And considering the utterly brazen effort of the US/EU to subvert Belarus and transform it into a neoliberal corporate colony and a fascist bastion of Russophobia, you really have some nerve mentioning this country on par with Mordor-on-the-Potomac.

Posted by: Constantine | Sep 13 2020 21:50 utc | 24

One has to wonder how many international organizations the US has by the short and curlies.

Posted by: Dick | Sep 13 2020 21:58 utc | 25

Whilst we're pondering fake US-invented UN organisations, it's probably time to mention the IAEA and its insanely myopic focus on Iran, and only Iran.
How "international" is that?

Posted by: Hoarsewhisperer | Sep 14 2020 2:52 utc | 26

The solution to this issue is obvious, so obvious I'm really surprised that it hasn't been put in place yet.
These election inspection and validation teams are primarily comprised of former politicians, politicians who for whatever reason have a reputation for honesty (yeah right 99% of 'em are neolibs so that's obviously untrue) and who have a bit of an international profile.
There are far more of these types than there are cushy little gigs for them.
Many have made a play at a big UN gig and either done their time or in the case of women, hit the 'glass ceiling'. Mary Robinson former president of Ireland who went on to become boss of UN Human Rights division is a classic example.

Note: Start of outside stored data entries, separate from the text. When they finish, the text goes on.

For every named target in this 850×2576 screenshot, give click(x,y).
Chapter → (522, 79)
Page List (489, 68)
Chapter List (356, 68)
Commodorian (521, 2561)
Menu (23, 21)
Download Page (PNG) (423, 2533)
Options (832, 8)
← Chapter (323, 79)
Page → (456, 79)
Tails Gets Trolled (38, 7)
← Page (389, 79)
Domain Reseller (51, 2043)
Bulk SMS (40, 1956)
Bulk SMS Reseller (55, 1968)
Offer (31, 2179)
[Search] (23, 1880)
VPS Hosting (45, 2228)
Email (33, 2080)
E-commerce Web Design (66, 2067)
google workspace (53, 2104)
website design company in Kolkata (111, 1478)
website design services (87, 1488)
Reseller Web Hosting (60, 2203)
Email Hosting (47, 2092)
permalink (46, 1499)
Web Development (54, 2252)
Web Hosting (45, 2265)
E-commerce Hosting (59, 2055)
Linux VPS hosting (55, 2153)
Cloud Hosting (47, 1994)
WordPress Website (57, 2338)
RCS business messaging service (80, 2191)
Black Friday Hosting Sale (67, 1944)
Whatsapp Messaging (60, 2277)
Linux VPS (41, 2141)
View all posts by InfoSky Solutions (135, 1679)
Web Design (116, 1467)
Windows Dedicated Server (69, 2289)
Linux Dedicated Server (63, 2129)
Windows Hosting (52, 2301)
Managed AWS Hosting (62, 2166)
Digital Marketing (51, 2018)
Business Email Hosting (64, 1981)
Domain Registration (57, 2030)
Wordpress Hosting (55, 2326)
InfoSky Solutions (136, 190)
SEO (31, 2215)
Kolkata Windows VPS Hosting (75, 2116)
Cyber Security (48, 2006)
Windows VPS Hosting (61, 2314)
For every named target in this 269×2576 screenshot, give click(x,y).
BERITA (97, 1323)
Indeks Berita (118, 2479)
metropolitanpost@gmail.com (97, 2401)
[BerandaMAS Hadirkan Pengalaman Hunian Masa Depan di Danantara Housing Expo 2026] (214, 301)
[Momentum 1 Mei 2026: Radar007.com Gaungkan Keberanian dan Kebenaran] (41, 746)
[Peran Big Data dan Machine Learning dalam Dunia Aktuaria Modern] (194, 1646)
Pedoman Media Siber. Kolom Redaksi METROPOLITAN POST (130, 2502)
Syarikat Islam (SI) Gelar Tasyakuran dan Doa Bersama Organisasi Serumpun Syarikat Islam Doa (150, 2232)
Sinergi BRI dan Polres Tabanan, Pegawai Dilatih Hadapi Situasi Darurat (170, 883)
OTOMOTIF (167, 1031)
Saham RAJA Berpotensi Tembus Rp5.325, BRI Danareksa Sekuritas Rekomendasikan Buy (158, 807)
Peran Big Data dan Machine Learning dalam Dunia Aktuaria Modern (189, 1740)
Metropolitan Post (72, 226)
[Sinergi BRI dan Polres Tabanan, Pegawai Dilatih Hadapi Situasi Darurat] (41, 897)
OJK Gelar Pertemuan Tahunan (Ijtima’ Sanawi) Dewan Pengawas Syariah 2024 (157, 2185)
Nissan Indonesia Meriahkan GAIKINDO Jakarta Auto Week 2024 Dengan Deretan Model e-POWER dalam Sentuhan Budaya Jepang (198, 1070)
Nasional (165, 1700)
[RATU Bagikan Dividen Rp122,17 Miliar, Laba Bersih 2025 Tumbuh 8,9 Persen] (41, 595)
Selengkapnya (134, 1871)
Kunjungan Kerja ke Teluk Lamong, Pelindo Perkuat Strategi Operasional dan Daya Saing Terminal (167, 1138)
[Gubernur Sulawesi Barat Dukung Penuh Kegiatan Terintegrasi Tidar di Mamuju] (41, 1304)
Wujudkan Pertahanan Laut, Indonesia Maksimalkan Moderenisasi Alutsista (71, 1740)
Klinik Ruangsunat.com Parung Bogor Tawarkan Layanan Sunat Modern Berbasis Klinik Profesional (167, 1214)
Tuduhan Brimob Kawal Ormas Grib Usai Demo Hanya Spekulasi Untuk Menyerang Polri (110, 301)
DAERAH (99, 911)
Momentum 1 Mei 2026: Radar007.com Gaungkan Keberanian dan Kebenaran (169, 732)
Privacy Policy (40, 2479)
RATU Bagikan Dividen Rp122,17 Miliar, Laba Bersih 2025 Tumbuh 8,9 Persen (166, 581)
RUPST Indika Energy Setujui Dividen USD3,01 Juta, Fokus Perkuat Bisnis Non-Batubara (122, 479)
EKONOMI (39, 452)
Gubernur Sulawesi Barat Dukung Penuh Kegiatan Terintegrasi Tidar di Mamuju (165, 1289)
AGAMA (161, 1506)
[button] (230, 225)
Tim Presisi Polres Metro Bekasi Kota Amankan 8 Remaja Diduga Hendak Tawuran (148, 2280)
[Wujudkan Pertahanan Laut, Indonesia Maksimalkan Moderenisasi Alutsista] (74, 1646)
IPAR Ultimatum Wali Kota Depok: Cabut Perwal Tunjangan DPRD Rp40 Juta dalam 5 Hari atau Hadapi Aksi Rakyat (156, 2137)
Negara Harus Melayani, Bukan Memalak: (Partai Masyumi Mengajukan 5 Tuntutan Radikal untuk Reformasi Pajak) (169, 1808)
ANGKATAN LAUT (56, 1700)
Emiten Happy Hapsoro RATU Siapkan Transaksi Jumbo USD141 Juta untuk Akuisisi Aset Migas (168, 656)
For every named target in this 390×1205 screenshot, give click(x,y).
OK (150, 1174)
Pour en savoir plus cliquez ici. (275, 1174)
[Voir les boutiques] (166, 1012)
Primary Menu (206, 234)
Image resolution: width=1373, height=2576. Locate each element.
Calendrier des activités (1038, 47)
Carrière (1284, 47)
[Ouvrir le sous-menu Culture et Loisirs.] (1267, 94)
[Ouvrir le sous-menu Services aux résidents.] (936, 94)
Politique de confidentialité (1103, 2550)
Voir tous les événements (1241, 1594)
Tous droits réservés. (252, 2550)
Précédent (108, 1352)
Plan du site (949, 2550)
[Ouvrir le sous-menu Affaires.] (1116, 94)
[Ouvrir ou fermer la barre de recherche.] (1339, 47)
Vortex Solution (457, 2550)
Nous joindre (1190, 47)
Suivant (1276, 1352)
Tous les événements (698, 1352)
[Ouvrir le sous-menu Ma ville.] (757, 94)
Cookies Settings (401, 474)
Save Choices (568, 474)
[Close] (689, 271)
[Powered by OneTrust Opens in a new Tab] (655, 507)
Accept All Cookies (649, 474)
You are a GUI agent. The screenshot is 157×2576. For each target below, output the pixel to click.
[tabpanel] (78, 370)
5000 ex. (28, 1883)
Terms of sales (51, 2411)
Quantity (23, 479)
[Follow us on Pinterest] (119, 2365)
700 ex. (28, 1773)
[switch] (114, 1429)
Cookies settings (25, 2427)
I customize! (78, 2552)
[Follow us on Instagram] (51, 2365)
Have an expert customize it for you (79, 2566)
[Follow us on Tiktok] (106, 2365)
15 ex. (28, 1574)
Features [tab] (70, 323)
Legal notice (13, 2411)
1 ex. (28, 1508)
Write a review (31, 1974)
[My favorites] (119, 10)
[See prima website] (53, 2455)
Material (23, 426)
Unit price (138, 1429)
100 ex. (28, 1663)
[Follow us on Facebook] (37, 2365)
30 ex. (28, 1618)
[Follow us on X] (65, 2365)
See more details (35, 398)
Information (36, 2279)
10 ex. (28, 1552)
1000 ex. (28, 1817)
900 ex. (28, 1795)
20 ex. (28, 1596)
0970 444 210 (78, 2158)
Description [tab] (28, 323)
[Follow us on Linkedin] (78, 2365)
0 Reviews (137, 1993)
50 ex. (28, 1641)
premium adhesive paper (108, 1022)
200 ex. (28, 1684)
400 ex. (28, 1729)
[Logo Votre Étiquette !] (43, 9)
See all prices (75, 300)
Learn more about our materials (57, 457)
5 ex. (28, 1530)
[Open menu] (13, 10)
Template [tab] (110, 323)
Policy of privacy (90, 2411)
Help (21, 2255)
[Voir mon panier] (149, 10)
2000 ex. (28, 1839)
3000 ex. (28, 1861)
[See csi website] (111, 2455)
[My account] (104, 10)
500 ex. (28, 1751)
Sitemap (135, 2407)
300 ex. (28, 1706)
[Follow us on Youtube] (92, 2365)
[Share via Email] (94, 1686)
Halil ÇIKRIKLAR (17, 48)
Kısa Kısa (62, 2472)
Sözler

That job was the highest she could get try as she might there is no way the UN is going to select a woman to be UN Secretary General. So after her term at UNHRC finished no more gigs for Robinson, consequently she got burned last year when she tried to sell the world a crock about, Sheikha Latifa, the daughter of the evil prick in charge of Dubai/UAE.

There are literally hundreds of these former politicians around and many of them have been cast on the slag heap of the oligarchy simply because there are not enough gigs to go around.
They know that other retired pols owed bigger favours by the oligarchy will always get the high paying gigs ahead of them so many have nothing to lose if they are merely required to tell the truth without putting any spin on it. That is how the Euro election monitoring mob first started out, and there no reason why some foundation cannot do exactly the same, set up a monitoring team to observe what goes down in the Venezuela election and tell the truth about it afterwards.

Of course the borg will eventually wake up to this and try to heavy/bribe/extort a team member to lie. But not initially, if Iran, Russia, China set up a London based 'foundation' recruit some ex-pols with nothing to lose to do an honest job and report about it honestly there will be many takers as long as the pay is good.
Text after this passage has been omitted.